Each line with the word "computer" must appear in the answer, copied from the records.

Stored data
..............................
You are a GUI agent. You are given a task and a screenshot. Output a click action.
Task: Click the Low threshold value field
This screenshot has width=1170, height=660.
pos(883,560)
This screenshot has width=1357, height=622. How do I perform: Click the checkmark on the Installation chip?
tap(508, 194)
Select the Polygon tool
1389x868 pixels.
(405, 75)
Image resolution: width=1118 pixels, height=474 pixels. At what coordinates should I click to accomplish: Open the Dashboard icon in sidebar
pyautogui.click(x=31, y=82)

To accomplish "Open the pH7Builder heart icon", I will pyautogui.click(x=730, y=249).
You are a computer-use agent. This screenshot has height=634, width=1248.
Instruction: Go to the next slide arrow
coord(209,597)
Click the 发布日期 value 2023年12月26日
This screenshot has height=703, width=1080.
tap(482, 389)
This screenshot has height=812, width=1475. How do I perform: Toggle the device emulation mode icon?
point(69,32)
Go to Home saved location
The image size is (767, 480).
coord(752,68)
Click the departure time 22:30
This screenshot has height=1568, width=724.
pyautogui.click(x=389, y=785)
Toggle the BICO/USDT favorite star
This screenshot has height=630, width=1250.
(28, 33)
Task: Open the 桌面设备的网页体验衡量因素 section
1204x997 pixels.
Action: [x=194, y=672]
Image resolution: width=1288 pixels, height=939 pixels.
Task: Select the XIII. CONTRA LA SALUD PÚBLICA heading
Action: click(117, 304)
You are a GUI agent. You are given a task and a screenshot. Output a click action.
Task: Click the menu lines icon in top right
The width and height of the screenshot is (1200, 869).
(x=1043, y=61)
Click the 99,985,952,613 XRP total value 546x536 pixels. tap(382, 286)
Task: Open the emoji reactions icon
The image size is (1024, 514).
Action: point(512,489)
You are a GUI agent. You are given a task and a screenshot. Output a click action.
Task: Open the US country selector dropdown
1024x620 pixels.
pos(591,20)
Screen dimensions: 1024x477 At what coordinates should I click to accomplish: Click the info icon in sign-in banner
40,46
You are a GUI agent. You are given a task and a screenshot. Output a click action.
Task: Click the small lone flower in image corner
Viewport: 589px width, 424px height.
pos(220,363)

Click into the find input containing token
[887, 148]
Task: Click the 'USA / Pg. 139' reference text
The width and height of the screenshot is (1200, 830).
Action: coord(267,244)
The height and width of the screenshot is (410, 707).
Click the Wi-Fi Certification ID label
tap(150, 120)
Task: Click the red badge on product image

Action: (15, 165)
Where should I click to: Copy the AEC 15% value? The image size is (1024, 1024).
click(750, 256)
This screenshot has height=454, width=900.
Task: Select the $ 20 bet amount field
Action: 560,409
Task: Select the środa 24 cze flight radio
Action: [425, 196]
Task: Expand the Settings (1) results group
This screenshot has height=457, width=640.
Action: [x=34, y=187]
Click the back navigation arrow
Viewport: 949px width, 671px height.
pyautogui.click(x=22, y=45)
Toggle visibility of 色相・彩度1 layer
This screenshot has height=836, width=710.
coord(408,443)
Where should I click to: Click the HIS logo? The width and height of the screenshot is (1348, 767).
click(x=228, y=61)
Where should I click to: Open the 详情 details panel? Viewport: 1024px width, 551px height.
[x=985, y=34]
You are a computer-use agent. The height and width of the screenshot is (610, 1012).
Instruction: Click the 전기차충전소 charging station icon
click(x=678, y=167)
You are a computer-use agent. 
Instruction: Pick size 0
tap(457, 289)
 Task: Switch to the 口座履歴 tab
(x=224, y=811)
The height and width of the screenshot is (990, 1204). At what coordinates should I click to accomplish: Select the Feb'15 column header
..............................
■ **ANSWER BOX**:
You are a computer-use agent. This screenshot has height=634, width=1248.
You are a computer-use agent. The height and width of the screenshot is (610, 1012).
You are a computer-use agent. 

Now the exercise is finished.